I did send my gun-shy labrador to find him. Aldo rousted him out, and I came eye to eye with Reynard at five yards down on the creek's edge--but alas, I did not take a gun so as not to freak out the dog, and the fox crossed the creek along a log and went down a hole on the other side.

I thereby resolved to shorten the distance and to set up a new position in the shed closest to the sheep pasture. This shed is conveniently missing a single pane in a window at gun rest level.

the view from the sniper's nest:
bait stump at far right

Last night I staked out my red fox bait pile (hey, the regs did say, at any time, in any manner) and sure enough, at the stroke of 9:00 pm two foxes came peeling out of the barn straight to the stump to which I have applied with wire staples various scraps of freezer-burned meat.

fox bait: ethical? sporting? discuss.

At thirty-five yards I missed a completely broadside shot at the first one; the only thing I can figure is that in my eagerness to get "two for one," I jerked the trigger on the first one. Moral of that story: don't count your chicken killers before they're killed.

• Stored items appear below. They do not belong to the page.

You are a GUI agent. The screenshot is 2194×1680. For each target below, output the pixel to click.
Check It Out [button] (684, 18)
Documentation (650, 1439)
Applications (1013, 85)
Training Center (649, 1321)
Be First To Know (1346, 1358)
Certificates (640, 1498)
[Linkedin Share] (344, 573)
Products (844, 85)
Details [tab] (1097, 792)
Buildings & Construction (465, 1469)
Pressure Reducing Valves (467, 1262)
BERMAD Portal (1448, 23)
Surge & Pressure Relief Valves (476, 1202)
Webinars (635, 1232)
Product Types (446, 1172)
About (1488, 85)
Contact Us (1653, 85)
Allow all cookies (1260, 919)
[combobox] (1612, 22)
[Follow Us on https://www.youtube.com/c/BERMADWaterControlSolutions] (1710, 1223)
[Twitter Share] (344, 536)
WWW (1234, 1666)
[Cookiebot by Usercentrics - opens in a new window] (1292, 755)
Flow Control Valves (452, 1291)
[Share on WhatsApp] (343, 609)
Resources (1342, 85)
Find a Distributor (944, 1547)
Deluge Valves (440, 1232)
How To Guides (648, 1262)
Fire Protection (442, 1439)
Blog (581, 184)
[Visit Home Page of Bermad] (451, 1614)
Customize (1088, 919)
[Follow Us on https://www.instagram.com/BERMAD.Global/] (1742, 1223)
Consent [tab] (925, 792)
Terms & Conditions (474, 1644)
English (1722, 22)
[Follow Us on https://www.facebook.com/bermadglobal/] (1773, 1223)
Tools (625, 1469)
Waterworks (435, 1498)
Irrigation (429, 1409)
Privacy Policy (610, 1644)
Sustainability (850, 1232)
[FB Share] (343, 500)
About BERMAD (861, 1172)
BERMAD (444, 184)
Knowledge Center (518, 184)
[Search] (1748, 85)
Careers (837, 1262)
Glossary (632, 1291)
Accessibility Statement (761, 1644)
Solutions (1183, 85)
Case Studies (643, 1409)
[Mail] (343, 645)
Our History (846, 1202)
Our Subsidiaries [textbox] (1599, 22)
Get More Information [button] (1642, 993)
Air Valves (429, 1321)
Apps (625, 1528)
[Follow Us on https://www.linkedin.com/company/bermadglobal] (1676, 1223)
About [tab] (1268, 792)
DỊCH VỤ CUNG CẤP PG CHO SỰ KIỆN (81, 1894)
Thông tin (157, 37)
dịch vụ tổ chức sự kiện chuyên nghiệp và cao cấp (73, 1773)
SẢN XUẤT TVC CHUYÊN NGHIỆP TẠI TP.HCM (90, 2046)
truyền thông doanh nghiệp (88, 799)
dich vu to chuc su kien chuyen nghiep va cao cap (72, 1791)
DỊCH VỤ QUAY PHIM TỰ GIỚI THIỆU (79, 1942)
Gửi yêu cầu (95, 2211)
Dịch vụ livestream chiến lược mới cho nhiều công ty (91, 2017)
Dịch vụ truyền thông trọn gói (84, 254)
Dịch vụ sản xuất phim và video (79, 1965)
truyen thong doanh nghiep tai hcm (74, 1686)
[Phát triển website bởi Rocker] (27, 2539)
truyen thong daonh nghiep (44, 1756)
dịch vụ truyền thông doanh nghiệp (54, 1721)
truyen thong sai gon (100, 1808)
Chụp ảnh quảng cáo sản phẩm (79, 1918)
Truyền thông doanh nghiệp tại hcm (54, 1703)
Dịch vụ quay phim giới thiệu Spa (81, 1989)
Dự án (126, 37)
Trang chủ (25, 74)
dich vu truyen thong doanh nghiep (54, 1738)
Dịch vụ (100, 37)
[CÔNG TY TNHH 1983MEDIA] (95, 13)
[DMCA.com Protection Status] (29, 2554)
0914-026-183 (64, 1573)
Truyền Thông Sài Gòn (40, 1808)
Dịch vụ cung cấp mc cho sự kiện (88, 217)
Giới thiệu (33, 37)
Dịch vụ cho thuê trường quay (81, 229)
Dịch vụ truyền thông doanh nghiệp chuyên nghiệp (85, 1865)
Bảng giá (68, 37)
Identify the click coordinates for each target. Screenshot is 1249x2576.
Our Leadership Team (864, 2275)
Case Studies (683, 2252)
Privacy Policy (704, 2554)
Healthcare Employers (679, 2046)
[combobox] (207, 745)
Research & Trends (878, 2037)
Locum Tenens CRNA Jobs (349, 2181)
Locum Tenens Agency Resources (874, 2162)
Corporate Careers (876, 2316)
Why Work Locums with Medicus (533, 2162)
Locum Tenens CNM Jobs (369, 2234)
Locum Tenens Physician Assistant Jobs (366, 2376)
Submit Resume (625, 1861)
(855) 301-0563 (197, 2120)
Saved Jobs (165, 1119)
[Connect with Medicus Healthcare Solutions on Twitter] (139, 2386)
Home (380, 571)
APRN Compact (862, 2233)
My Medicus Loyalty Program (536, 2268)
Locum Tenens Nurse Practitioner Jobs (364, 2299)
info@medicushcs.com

Then, as both animals circled around the brush pile to figure out where the noise had come from, one poked her head above the grass about 45 yards away. This time I hit what I was aiming at--a clean head shot.

neck-shot fox kit

Here's another issue for you from the animal control world. The pelt of the adult I took the other day (see the picture previously posted) was in fairly poor condition--either the winter coat was giving way to a summer coat, or the pelt was in bad shape following her giving birth to a litter. But compare hers with the coat of the young fox shot last night--there's no comparison. I'm not even sure one could sell the pelt of the previous fox.

So (I'm asking Keith primarily, I suppose, although I'd love to hear from others), how would that factor in to your thinking about full utilization of the resource?